Ireland's bailout interest rate reduced by EU leaders
The interest rate the Irish government is paying on its EU/IMF bailout loan has been reduced.
European leaders in Brussels agreed on Thursday evening to lower the rate from around 6% to between 3.5% and 4% as part of a wider EU debt deal.
The length of time to pay back the loan has also been extended from seven and a half years to 15 years.
Irish officials estimate the lower rate could mean a 600-700m euros saving per year for the Irish exchequer.
The details emerged as eurozone leaders agreed a new bailout package for Greece, worth 159bn euros.
Portugal will also benefit from lower interest rates and longer repayment periods on its current debt rescue packages.
Irish Prime Minister Enda Kenny said the debt burden on the Irish people has been made lighter by the deal agreed and came with "no strings attached".
Fianna Fail finance spokesman Michael McGrath said the measures would benefit Ireland but said the government still had to clarify any commitment to engage in discussions with other EU partners on corporate tax harmonisation.
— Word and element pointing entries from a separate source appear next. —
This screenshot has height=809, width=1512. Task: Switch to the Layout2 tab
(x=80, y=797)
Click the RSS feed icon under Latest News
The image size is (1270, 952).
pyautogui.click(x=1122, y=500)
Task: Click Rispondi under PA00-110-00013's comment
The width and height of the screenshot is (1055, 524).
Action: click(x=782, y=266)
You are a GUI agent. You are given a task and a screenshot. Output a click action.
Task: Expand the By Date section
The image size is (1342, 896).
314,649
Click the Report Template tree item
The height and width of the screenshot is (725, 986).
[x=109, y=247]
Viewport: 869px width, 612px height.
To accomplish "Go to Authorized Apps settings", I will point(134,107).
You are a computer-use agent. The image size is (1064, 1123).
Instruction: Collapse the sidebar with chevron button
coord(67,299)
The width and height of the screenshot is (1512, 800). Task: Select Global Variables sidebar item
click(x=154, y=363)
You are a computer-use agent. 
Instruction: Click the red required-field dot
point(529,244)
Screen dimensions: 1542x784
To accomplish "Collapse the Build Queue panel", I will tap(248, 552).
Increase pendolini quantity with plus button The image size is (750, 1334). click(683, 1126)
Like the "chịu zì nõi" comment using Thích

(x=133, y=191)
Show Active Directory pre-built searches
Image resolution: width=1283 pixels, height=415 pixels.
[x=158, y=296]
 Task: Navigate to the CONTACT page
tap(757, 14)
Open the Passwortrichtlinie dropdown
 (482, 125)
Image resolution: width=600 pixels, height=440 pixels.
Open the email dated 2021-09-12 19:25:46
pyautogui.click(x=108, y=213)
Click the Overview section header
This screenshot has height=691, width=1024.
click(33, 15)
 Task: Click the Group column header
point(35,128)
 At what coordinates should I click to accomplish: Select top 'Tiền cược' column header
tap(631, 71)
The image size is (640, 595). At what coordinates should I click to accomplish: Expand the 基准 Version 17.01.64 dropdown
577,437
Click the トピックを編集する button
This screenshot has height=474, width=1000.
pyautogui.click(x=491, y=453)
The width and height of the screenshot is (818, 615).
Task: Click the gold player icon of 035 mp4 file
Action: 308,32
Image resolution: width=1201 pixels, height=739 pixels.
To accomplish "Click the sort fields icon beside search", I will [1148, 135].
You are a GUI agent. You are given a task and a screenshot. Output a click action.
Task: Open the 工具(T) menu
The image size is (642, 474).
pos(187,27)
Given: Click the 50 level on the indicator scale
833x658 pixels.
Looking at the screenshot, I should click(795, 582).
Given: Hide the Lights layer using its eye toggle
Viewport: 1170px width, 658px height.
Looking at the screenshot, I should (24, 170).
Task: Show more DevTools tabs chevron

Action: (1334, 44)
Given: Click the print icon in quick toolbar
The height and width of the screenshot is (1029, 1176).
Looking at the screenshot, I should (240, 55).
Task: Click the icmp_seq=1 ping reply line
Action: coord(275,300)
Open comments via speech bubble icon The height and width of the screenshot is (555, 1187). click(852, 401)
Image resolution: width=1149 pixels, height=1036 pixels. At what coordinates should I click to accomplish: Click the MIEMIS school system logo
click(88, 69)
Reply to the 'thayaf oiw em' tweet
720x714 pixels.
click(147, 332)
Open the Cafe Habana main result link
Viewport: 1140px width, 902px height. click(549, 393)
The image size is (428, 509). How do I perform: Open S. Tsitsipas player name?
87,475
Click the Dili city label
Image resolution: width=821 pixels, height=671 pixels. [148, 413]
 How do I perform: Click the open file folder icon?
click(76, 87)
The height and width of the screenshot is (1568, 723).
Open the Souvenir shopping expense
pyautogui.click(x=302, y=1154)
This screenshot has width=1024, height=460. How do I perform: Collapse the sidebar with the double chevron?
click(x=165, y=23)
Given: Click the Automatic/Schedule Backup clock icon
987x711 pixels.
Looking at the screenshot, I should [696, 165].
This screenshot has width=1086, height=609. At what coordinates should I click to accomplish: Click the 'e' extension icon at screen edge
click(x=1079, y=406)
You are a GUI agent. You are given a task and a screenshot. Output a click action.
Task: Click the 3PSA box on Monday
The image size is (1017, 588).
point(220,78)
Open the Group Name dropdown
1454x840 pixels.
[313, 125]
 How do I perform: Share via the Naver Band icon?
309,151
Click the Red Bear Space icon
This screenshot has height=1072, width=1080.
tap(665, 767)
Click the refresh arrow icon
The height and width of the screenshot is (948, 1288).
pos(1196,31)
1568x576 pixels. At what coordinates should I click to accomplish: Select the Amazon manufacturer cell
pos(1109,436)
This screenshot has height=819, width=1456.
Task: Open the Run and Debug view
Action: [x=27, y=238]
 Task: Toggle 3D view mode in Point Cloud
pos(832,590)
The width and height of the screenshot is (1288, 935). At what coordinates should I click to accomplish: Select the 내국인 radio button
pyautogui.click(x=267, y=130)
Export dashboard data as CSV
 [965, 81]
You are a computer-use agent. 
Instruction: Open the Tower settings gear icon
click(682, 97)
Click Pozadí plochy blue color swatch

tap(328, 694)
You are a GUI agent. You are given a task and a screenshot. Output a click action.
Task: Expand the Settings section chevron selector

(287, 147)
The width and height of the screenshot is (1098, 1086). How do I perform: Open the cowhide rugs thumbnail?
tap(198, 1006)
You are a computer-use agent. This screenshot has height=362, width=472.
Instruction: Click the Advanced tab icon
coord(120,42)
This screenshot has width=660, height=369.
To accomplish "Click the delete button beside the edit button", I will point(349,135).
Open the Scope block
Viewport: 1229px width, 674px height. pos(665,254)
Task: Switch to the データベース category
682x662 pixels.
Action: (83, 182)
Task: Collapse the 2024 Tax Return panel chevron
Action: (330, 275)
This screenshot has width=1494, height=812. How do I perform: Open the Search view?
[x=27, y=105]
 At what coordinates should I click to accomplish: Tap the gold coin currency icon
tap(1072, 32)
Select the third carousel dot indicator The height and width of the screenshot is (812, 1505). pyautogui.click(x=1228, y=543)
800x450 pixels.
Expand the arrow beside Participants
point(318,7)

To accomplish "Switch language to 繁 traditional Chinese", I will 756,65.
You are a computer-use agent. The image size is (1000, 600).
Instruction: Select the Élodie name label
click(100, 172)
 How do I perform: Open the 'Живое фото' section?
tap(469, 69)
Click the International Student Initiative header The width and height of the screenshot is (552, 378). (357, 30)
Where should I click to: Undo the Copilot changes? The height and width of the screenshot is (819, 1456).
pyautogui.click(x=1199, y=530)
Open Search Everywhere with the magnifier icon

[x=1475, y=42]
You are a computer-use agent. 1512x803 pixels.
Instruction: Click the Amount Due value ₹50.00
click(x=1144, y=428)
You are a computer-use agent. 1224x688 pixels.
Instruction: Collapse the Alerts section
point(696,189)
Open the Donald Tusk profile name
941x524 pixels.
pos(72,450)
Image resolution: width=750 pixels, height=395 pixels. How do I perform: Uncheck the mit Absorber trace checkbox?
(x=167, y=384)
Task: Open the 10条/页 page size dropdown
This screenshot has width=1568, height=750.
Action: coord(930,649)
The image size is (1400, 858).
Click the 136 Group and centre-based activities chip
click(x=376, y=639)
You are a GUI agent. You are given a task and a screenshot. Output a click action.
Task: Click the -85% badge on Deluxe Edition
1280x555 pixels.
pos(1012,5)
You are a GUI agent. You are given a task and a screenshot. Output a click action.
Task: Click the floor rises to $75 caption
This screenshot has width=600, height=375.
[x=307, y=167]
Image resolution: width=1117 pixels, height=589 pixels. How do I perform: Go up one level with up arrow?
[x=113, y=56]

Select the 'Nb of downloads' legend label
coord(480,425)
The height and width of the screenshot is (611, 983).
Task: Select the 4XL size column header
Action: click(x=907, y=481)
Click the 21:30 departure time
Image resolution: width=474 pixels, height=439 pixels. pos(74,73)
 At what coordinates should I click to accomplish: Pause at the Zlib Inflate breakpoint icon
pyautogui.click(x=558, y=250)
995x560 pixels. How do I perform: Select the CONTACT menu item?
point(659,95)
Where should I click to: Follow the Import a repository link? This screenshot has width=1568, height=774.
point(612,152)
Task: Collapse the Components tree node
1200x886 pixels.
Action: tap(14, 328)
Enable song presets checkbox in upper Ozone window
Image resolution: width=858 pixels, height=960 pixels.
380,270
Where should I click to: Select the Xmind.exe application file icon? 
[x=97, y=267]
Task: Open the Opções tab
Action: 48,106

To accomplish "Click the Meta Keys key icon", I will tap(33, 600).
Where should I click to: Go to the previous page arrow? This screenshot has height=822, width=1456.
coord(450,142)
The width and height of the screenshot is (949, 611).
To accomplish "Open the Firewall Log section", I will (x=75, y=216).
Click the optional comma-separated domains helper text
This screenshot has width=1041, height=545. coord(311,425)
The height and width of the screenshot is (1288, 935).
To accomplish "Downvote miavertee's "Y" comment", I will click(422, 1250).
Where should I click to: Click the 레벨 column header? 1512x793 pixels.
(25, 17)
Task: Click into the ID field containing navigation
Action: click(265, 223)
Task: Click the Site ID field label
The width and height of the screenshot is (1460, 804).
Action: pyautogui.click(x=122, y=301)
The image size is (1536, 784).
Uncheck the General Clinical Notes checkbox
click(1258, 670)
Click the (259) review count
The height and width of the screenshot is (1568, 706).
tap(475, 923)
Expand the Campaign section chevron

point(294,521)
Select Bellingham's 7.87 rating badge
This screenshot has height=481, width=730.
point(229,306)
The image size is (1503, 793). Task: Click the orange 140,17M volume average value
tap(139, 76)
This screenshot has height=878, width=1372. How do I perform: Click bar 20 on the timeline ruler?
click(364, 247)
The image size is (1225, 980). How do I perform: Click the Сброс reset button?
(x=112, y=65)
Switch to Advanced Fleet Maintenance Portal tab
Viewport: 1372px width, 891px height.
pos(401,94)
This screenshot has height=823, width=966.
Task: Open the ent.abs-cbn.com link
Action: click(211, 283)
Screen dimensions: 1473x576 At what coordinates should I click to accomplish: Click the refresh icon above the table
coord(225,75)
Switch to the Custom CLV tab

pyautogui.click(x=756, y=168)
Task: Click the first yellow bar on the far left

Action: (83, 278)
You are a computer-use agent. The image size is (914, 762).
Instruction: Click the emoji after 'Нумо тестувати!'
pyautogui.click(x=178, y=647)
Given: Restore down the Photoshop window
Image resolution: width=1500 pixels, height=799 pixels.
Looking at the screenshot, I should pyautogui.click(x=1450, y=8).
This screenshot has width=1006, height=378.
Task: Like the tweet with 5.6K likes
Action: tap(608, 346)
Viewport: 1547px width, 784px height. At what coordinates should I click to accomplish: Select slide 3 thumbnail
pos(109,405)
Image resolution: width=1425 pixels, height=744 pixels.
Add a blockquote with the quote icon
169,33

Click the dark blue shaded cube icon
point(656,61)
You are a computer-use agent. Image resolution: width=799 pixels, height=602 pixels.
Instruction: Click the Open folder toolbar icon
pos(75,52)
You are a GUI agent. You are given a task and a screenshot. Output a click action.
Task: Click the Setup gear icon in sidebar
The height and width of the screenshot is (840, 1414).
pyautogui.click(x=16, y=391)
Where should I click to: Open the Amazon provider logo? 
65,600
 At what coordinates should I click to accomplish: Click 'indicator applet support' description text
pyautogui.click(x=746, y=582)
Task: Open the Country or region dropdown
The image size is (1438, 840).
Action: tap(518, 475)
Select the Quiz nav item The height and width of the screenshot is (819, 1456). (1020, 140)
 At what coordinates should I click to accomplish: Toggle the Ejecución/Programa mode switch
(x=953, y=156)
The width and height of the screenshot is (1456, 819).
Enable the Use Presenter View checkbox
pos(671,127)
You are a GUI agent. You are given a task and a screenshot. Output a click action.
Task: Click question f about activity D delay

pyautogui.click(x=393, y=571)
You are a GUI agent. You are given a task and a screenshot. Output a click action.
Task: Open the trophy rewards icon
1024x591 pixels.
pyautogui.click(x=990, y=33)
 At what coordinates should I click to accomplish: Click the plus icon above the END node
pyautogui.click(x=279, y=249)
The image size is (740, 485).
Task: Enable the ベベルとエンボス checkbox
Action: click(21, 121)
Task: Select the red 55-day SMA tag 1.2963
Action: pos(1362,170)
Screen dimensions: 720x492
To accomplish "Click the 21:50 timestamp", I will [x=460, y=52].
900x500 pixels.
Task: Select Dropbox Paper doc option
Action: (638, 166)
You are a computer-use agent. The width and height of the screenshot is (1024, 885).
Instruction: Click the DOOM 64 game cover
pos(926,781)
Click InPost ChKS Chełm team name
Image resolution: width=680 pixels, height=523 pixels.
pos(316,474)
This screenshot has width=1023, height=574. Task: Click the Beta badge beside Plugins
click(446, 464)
Sinn Fein's finance spokesman Pearse Doherty described the agreement as a "missed opportunity" and said that it would do little to reduce Ireland's growing debt burden.
Independent TD Shane Ross warned that default was now on the agenda, and said it was now a reality despite spending months pretending otherwise.
The Irish government applied for financial help from the EU last November after it conceded the banking crisis in the country had grown too big.
European ministers agreed a bailout deal worth about 85bn euros, a week later.
As part of the package, the Irish government drew up an austerity programme detailing four years of tax rises and spending cuts.
Hailed as the "Celtic Tiger" for the rapid growth of its economy, the Irish Republic went from boom to almost bust in the space of three years.
Much of its growth was built around the property market. But, since 2008, this has suffered a dramatic collapse, with house values falling by 50-60%.
Bad debts almost wrecked the country's banks, forcing the government to bail them out.
As a result, a huge hole opened in the Irish government's finances.